How does C store negative numbers in signed vs unsigned integers?

How does C store negative numbers in signed vs unsigned integers? - c

Here is the example:
#include <stdio.h>
int main()
{
int x=35;
int y=-35;
unsigned int z=35;
unsigned int p=-35;
signed int q=-35;
printf("Int(35d)=%d\n\
Int(-35d)=%d\n\
UInt(35u)=%u\n\
UInt(-35u)=%u\n\
UInt(-35d)=%d\n\
SInt(-35u)=%u\n",x,y,z,p,p,q);
return 0;
}
Output:
Int(35d)=35
Int(-35d)=-35
UInt(35u)=35
UInt(-35u)=4294967261
UInt(-35d)=-35
SInt(-35u)=4294967261
Does it really matter if I declare the value as signed or unsigned int? Because, C actually only cares about how I read the value from memory. Please help me understand this and I hope you prove me wrong.

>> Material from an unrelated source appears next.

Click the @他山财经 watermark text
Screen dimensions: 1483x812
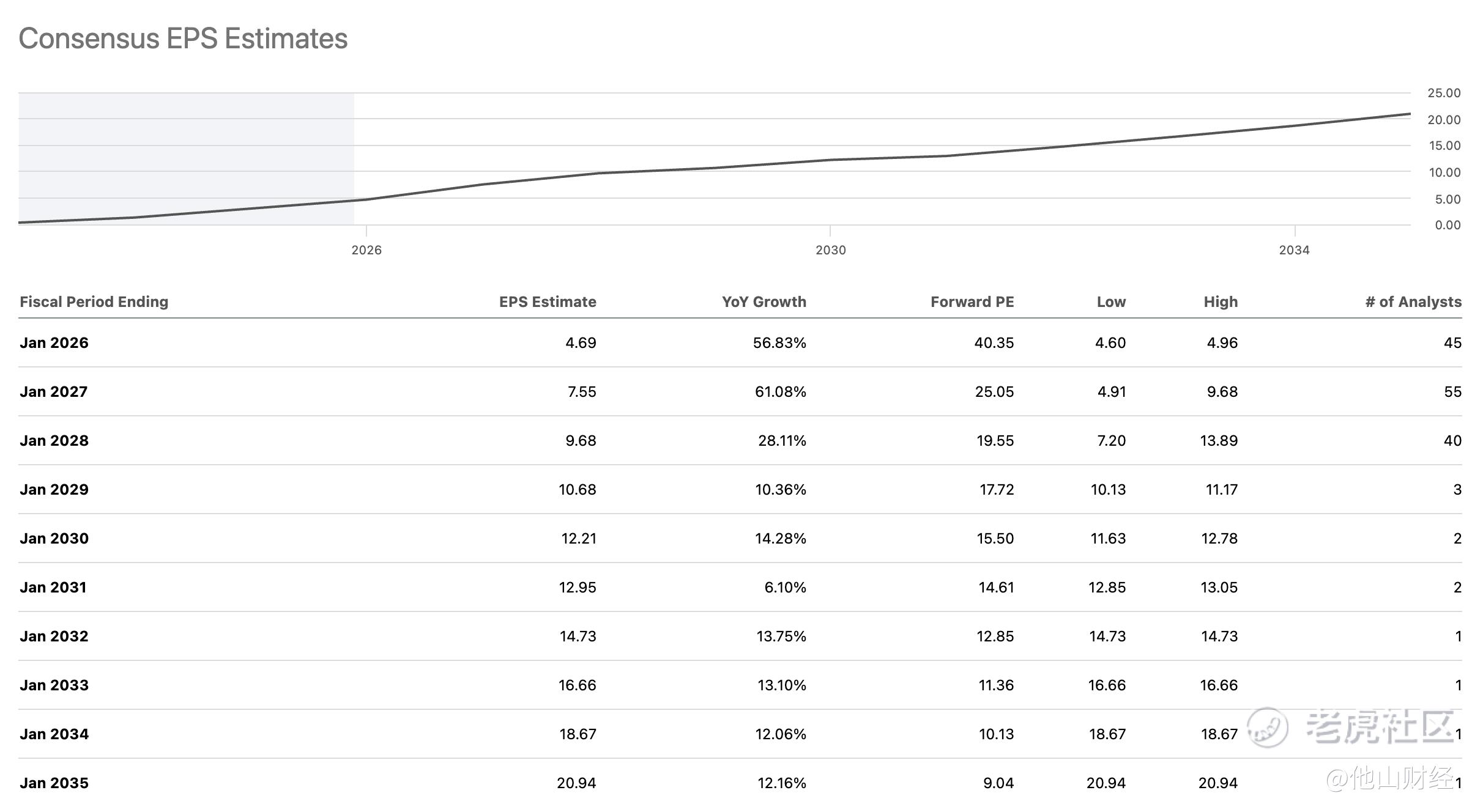click(x=1389, y=778)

Representation of signed integers is up to the underlying platform, not the C language itself. The language definition is mostly agnostic with regard to signed integer representations. Two's complement is probably the most common, but there are other representations such as one's complement and signed magnitude.
In a two's complement system, you negate a value by inverting the bits and adding 1. To get from 5 to -5, you'd do:
5 == 0101 => 1010 + 1 == 1011 == -5
To go from -5 back to 5, you follow the same procedure:
-5 == 1011 => 0100 + 1 == 0101 == 5
Does it really matter if I declare the value as signed or unsigned int?
Yes, for the following reasons:
It affects the values you can represent: unsigned integers can represent values from 0 to 2N-1, whereas signed integers can represent values between -2N-1 and 2N-1-1 (two's complement).
Overflow is well-defined for unsigned integers; UINT_MAX + 1 will "wrap" back to 0. Overflow is not well-defined for signed integers, and INT_MAX + 1 may "wrap" to INT_MIN, or it may not.
Because of 1 and 2, it affects arithmetic results, especially if you mix signed and unsigned variables in the same expression (in which case the result may not be well defined if there's an overflow).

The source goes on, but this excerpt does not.